▶ **CONSIGNE**: Dans l'article sur la chanson de Cecilia Griffa, relevez tous les adjectifs qui qualifient les violences quotidiennes dont les féminicides représentent le dernier échelon.

Traduction de la description postée par l’autrice :
«Cette chanson naît de la colère, de la douleur, de l’angoisse parce qu’ils sont en train de nous tuer. Elle naît de là mais elle grandit avec la confiance et l’espoir de la rencontre, nous sommes beaucoup à dire le même discours, si nous sommes ensemble et accompagnées, le monde peut changer. Cette vidéo nous l’avons faites à Cabana, Córdoba, en Argentine. Elle est de toute et pour toute. Merci !»
Traduction de la chanson « Nos queremos fuertes » de Cecilia Griffa :
« Le corps me fait mal
Pour toutes celles qui manquent
La colère me met hors de moi
La rage m’étouffe à l’intérieur
Je ne veux plus me taire
Même si le silence veut s’imposer
Effrayée et triste, ça arrange le patriarcat
Arrêtez de nous tuer, nous ne sommes pas des objets
Nos corps ne vous appartiennent pas
Pour eux inférieures, je ressens leur mépris
Pour eux, nous avons un prix
On nous qualifie de putes, de sorcières, d’hystériques
On nous viole
On nous accuse
On veut nous faire, on veut nous faire fermer nos gueules
J’ai mal de savoir qu il y a en une toutes les vingt heures, j’ai mal parce que cette femme c’est nous toutes
Ça fait mal de te voir machiste et puissant
Et que tu confondes l’amour, avec le harcèlement
J’ai mal mais ça me rend plus forte
Le fait que tu veuilles me faire taire me fait crier
On dirait qu’on surgit de nulle part comme une force ancestrale
On se multiple et on s’accroît
Il faut se rencontrer
Se reconnaître
Nous nous voulons vivantes
Nous nous voulons fortes x2 »
Cette chanson parle des féminicides en Argentine et critique le capitalisme et le patriarcat qui a besoin du silence, de la peur et de la soumission des femmes. Actrice avec une licence de théâtre et née à San Francisco en Argentine, Cecilia Griffa, réalise cette composition suite à la lecture de « blagues » sexistes sur un groupe de discussion familiale. Elle s’insurge alors de voir que ses neveux grandissent avec une violence machiste banalisée. Les féminicides représentent le dernier échelon de ces violences symboliques, physiques, verbales, et intellectuelles quotidiennes. La chanson a été écrite en avril, le mois où une femme par jour est morte en Argentine. Une fois écrite elle envoie la chanson à sa tante, ses sœurs et quelques amies. Toutes lui font de très bons retours et beaucoup d’émotions en ressort. Elle décide alors de la faire lire à son compagnon, un homme, qui s’est senti lui-aussi concerné par la chanson. Le but de l’artiste est de faire se rencontrer des femmes entre elles pour être ensemble et ainsi plus fortes. Le 7 mai 2017, suite à la demande de Cecilia Griffa, plusieurs femmes se réunissent pour tourner un clip à Cabana, Córdoba, dans le patio d’une amie à la chanteuse. On y retrouve toutes sortes de femmes, d’horizons différents pour montrer la diversité des personnes condamnant les féminicides.

▶ **EXTRAIT DES DONNÉES**:

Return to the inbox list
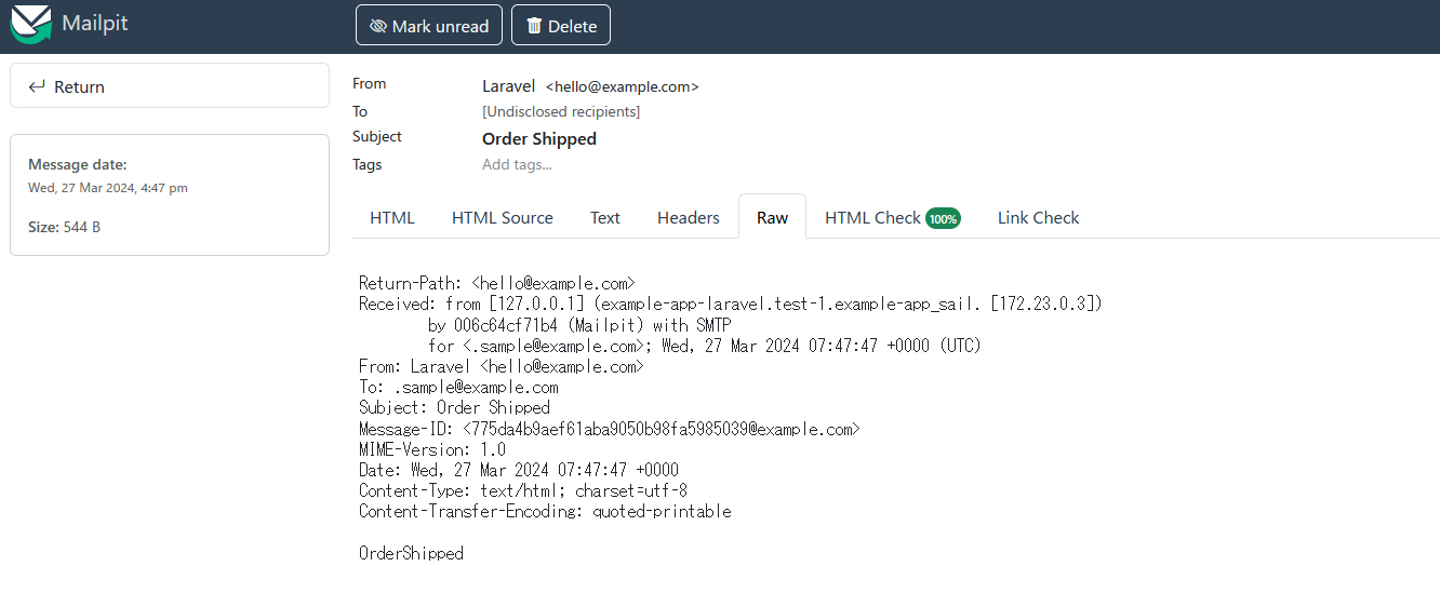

▶ **RÉPONSE**: symboliques, physiques, verbales, intellectuelles